It’s the early evening, dark already, and we’re in a lock. We’re sharing it with one other boat, a sailboat, and other than the wind the only sound is the clanging of its mast. Combined with the orange glow of the lampposts, it sets a foreboding atmosphere. Something’s coming. We watch in silence as the dark water sinks lower and lower, the concrete walls growing taller around us. The lockmaster comes to check on our ropes – “you guys have any lights at all? Are ya camping soon?”
We’ve set up about four metres from a railroad track – which turns out to be the most popular railroad track in America. I give up counting at fourteen trains throughout the night, blowing their whistles and rattling and shaking as though they’re coming through the tent. We’re restless throughout the night – the heat and the jarring noise of the trains keeps me up most of the night.
We awake to more wind, and as soon as we pack up, the downpour begins. Big round drops splatter us, face on. We don our ponchos and launch. It seems as though the rain will stop – how can it rain this much for a sustained amount of time? The wind makes it feel as though we’re paddling into a wall.

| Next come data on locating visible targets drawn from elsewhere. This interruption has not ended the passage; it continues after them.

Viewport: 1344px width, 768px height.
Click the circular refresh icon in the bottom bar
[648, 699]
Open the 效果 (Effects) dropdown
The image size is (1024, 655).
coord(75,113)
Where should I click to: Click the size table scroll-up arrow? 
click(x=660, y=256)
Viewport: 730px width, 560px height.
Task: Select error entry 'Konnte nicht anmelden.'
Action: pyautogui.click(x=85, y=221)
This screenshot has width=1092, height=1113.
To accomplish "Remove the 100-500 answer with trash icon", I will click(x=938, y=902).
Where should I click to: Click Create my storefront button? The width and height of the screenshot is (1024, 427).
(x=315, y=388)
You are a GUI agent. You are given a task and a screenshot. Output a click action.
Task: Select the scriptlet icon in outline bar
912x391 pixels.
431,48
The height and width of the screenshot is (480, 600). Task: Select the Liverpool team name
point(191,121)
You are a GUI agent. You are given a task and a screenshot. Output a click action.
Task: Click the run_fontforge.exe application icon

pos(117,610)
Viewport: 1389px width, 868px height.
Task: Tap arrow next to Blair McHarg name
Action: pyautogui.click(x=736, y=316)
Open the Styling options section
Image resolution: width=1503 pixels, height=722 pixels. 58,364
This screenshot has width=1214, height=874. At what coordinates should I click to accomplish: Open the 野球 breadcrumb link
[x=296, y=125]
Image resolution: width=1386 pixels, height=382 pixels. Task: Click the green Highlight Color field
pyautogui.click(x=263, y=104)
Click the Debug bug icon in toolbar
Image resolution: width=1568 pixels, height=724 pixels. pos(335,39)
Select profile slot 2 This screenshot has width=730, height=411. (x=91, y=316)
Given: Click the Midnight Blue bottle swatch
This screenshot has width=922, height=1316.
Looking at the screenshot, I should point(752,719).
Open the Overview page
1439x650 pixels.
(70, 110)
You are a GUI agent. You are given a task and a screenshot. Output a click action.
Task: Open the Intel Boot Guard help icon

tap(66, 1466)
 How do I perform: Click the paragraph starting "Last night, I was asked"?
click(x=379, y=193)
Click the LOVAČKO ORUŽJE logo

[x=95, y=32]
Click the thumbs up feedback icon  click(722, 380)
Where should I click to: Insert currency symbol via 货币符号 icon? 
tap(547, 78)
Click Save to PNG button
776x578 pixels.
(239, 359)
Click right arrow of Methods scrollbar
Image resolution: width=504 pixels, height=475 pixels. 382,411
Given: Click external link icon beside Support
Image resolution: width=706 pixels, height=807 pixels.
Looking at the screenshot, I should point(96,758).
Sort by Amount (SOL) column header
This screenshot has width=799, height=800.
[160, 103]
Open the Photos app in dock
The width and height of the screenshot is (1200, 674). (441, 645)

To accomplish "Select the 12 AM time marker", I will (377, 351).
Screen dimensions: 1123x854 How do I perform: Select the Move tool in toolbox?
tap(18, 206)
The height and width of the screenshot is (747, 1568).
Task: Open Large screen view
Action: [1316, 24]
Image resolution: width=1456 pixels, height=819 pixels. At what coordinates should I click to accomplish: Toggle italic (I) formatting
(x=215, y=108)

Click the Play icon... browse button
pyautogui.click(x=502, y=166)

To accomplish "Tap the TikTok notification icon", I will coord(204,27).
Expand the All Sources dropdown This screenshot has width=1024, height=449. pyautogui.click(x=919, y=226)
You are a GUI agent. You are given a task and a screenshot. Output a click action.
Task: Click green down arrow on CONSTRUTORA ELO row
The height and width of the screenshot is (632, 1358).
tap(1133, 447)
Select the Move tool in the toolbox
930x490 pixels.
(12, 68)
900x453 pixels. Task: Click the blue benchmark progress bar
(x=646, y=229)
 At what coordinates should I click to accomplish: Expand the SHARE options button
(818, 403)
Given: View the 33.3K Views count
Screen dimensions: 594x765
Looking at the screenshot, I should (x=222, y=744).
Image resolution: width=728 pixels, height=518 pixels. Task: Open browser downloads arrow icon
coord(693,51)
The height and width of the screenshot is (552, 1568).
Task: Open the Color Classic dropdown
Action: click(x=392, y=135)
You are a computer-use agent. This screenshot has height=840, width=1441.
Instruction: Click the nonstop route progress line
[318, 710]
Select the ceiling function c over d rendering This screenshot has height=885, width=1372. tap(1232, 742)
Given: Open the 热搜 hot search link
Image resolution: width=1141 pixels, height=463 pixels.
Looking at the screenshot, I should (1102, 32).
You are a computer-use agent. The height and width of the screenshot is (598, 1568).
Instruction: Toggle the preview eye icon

As the rain soaks through the life jacket, through the poncho, through the rain coat, through the sweater, a memory of tomorrow’s forecast flags in my mind. High of 32 (that’s freezing). We can’t be this wet in freezing temperatures.
So, it might be at this point that one would ask themselves… why??
We stop in a tiny town, landing on the rocky levee and stumble through town, me with water logged boots. We find a saloon, and settle in for a few hours. The only other customers stare as we remove layer after layer, stepping outside to wring out bootliners, socks, hoods, and sleeves. I walk barefoot into the bar.
Following breakfast, lunch, and a chat with the bartender, we decide on a plan – head to her hotel in a nearby town – Ferryville. She describes it as “10 minutes south” – 7 miles driving.
We watch the raindrops splatter on the pavement out the window and finally decide to bite the bullet.
We leave at 1:30, and the wind has miraculously changed directions, 180 degrees, though the temperature is now dropping. Five miles go by fast, then seven. It’s getting noticeable colder. Hours go by. As we round eight miles, the rain changes to ice (temperatures have dropped to right around the freezing mark) and the river widens – to become Lake Winneshiek – and is three miles wide.
After a few navigational disagreements, we finally cut east. Ferryville was supposed to be on the main navigation channel, but a bad feeling tells me its not. I’m right. It’s across the lake, out of our way, and we’re now in the middle of a lake that, other than Ferryville, has only rocky levees and railway lines on either side, cut into the side of steep bluffs. The lake goes on for miles and miles.
We can see the other side; tiny cars drive along the road to what must be Ferryville. The waves are getting bigger now, and the wind is coming from our side. The water is dark grey, and big surges bob us up and down. My hips roll back and forth with the boat, as I try to keep paddling. Forwards and upright. Forwards and upright. Forwards and upright. I repeat it to myself over and over. Focus on what’s right in front of you. Don’t think about anything else. Fear sets in, taking over from my frozen extremities as my main concern.
The surges turn to whitecaps, and they crest as they hit us broadside, either splashing over the side of the boat, or underneath us, bursting us sideways.
We paddle across the lake, my fingers clasping the paddle so hard I don’t know if they will ever take another shape again. I try not to think about tipping.
The hotel finally comes into focus, and we land on a rocky levee, our fingers and toes freezing. We unload the canoe with great difficulty and run for warmth. It’s waiting for us.
A tiny cheap hotel room with old curtains and one small crooked picture of geese on the wall has never felt so sweet.
Ok – seriously, why?
Why would someone sign up for a trip where instant mashed potatoes are the sweet reward dreamt of during the day, when cold weather is a real concern, and resulting in fingers so stiff they function more like robotic claws?
I genuinely do enjoy this. So many days of normalcy pass by without notice. I will never remember them. They slip into blurry obscurity, as life passes by in a whir of daily grinds. But when I yank myself out of my comfort zone, time slows. Each second is stretched out and etched into memory. I learn something as I push the limits of what I’m used to or comfortable in.
I realized a few years ago that when I did things that were hard, or uncomfortable, or downright miserable, I actually enjoyed the reward at the end more. I was happier overall. We live in a hedonistic society – we do what feels good now. We seek certainty, comfort. But when I already know what the outcome is, it lacks the appeal. I live for adventure, for new experiences, for being open to whatever life throws my way.
This is, of course, when a reasonable person may raise an objection about the distinction between pushing outside your comfort zone, and barging right through into a danger zone. But we put ourselves into socially acceptable danger every day – hurdling down the highway in metal boxes at 100km/hour, for example. I try to be reasonable.
But we can all benefit from looking our fears straight in the eye, no matter how big or small; from testing our limits just a little. We’re often surprised to find they’re not where we thought they would be.